Sidney, a noble-born apostle of republicanism, had fought with the parliamentary army against Charles I but split with Cromwell over the Protector’s usurpations. After the Restoration he first lived abroad, then contracted an uneasy peace with Charles II and returned to England, where he wrote Discourses Concerning Government, an exposition of Whig philosophy that the American radicals took as a political handbook. Jefferson, indeed, acknowledged it as a philosophical source of the Declaration of Independence.
Indicted for treasonably plotting the king’s death, Sidney had been tried before the malevolent Chief Justice George Jeffreys. Although only one witness (and that a perjurious informer) testified against Sidney, Jeffreys permitted the crown to rely on the unpublished manuscript of the Discourses, seized from Sidney’s desk. The language, abstract and academic, served the prosecutor as evidence of the assassination plot.

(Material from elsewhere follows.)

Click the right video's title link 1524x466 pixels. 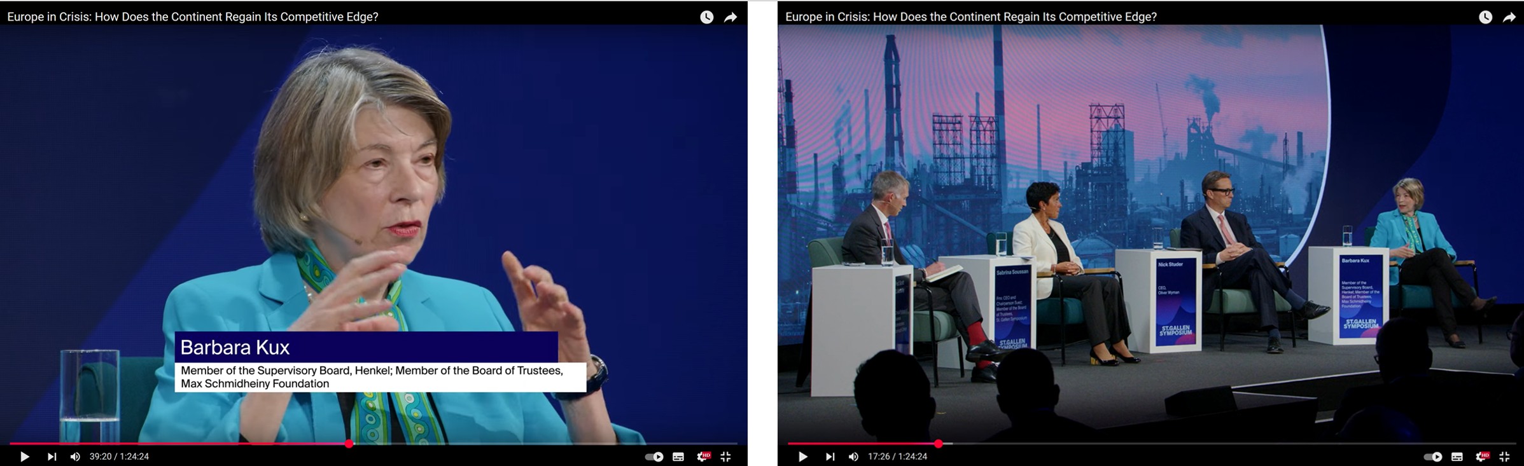coord(971,17)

Sidney went to the block, but his writing remained, as Jefferson said, “the best elementary book on the principles of government, as founded in natural right, which has ever been published in any language.”
Responding to five centuries of English history and endorsing Madison’s observation that “new-fangled and artificial treasons have been the great engines by which violent factions, the natural offspring of free government, have usually wreaked their alternate malignity on each other,” the delegates narrowly defined treason against the United States as “only...levying War against them, or...adhering to their Enemies, giving them Aid and Comfort.”
In silent special tribute to Sidney, the convention excluded conviction of treason “unless on the Testimony [i.e., the oral statement under oath, subject to cross-examination] of two Witnesses to the same overt Act, or on Confession in open Court.” The last clause, mindful of confessions spawned by the rack and the bilbo, guaranteed that to convict himself, the defendant must confess publicly.